__Excerpt to read__
How might this look with regard to budo? I'm trying to envision how a small GH pages site/demo like this could use wayfarer-to-server
to avoid having to manually write the index.html
and browserify + uglify the bundle.js
(unless I'm mistaken about the goals of this?).
Can you give example of other routes that might be worth persisting?
Ah yes, I should've been a bit more clear in that respect. What you're outlining is exactly the use case for this.
budo
currently server index.html
and bundle.js
files, which is neat when prototyping. However, when you're done prototyping it'd be cool if those files could be written to disk and uploaded to GH-pages using the same tool (as opposed to pulling in grunt or something equally gross to do the job).
A simplified config could look like:
./router.js
const toServer = require('wayfarer-to-server')
const html = require('simple-html-index')
const wayfarer = require('wayfarer')
const watchify = require('watchify')
const uglify = require('uglifyify')
const router = toServer(wayfarer())
module.exports = router
router.on('/', {
get: (req, res) => html().pipe(res))
})
const b = watchify('./index.js')
.plugin(uglify())
router.on('/bundle.js', {
get: (req, res) => b.bundle().pipe(res)
})
./to-fs.js
const toFs = require('wayfarer-to-fs')
const router = require('./router')
const path = require('path')
const directory = path.join(__dirname, 'dist')
const overrides = { '/': '/index.html' }
toFs(router, directory, overrides, (err) => {
if (err) throw err
})
This looks good; the only thing is that typically you end up with different dev and prod configurations; like using installify
during development or uglify
only during production. Any ideas how that would be handled?
Also, I guess how would it manifest itself on the end-user? How would these two lines be replaced? As it states in uglifyify readme, you generally still want to run uglifyjs on the final bundle.
budo
allows flag passing to the underlying browserify
instance. This could still be done when writing to disk:
"scripts": {
"start": "budo index.js:bundle.js --live -- -t babelify | garnish",
"build": "budo --write index.js:bundle.js -t babelify -t uglifyify -o ./dist"

__Given data__
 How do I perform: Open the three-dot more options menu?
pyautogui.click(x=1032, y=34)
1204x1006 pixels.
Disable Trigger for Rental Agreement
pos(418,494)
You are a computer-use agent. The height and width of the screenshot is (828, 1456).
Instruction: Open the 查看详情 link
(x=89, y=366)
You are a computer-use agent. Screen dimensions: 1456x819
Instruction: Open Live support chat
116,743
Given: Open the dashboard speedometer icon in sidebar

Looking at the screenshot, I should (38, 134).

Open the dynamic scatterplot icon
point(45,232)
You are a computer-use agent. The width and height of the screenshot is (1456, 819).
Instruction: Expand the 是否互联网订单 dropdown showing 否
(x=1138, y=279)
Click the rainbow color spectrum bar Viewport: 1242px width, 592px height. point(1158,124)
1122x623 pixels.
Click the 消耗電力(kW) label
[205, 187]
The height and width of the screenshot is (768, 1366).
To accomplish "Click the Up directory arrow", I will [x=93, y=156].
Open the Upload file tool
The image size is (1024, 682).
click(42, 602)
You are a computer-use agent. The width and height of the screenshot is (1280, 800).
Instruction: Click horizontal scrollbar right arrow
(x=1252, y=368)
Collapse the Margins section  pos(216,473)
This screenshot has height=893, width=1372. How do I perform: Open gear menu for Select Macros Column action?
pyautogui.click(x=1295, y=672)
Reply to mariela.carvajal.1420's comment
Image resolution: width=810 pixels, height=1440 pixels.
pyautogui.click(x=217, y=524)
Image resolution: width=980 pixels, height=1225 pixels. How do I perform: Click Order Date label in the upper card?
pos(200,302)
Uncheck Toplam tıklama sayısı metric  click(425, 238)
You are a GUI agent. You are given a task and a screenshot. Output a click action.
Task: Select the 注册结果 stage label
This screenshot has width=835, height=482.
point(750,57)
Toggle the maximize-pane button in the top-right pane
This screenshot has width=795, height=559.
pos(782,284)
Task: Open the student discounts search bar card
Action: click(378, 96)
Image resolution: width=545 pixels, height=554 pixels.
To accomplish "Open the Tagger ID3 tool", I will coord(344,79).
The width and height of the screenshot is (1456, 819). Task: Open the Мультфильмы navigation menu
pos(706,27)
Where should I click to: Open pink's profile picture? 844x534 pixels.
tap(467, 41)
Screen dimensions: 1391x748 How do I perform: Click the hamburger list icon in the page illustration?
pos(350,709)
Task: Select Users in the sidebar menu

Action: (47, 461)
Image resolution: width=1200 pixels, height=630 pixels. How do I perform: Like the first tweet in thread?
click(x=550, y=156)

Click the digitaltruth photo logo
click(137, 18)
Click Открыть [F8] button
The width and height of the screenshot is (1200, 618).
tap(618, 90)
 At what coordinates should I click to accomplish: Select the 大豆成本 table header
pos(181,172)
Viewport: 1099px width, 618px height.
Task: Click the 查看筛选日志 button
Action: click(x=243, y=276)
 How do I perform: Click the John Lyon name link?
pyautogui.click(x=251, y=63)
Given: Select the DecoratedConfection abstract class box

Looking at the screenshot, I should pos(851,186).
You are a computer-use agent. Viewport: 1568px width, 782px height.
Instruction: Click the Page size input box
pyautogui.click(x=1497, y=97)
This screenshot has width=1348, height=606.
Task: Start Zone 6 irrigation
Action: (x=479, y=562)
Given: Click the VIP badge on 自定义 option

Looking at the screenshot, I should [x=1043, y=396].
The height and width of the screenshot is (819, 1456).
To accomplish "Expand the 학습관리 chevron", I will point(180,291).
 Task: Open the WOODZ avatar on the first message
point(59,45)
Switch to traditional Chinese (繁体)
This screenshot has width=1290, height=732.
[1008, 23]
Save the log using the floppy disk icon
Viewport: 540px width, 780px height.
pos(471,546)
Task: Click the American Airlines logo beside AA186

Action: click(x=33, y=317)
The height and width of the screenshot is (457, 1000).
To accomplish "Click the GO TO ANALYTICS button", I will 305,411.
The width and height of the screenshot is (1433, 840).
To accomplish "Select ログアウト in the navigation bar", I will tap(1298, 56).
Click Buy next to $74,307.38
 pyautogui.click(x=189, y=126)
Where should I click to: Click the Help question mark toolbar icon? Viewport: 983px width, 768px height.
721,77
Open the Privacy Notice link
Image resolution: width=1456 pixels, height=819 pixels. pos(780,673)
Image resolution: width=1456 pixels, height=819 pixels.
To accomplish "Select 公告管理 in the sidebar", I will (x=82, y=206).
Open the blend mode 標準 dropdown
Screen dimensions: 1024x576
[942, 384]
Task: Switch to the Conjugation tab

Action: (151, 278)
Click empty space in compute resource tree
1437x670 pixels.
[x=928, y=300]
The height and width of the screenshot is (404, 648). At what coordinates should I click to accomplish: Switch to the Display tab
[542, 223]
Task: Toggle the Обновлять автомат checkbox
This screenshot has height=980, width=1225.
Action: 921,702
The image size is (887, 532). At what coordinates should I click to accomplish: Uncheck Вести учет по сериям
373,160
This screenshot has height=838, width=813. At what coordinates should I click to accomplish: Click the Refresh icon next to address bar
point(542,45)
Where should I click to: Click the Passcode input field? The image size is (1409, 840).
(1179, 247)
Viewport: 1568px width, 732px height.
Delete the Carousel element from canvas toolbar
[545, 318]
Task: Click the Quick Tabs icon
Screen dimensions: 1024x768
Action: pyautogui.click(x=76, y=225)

__Task__
Pick up the discussion of writing budo output to disk with wayfarer-to-server right after its last line, the "build" script, and carry it forward.

__Expected answer__
}
Does this answer your question?
edit: yeah, this would mean that direct unix pipes don't work, but luckily practically all bundle actions are available as browserify transforms.
edit: oh, you're right about the uglifyify
output. I usually don't minify (gzip
works pretty well), but i think this is a pretty specific case. In this case it might be best to have a separate optimization step that is called after writing files to disk. e.g. one could do:
"scripts": {
"start": "budo index.js:bundle.js --live -- -t babelify | garnish",
"build": "budo --write index.js:bundle.js -t babelify -t uglifyify -o ./dist && npm run optimize",
"optimize": "uglify -s dist/bundle.js | sponge | dist/bundle.js
}
I admit it's not ideal, but I think it's somewhat of a corner case. Alternatively we could use a flag to pipe some of the files through to stdout (which would mean extending wayfarer-to-fs
):
$ budo --write --raw index.js -t babelify -t uglifyify -o ./dist | uglify > dist/bundle.js
but I think this approach creates more problems than it solves.
I think browserify options could still be passed after the full stop, and maybe the flag could look something like this:
budo index.js:bundle.js --write=./static/ -- -t babelify -t uglifyify
Could be named --write
or --save
.
I actually think this feature would be pretty nice.
+1!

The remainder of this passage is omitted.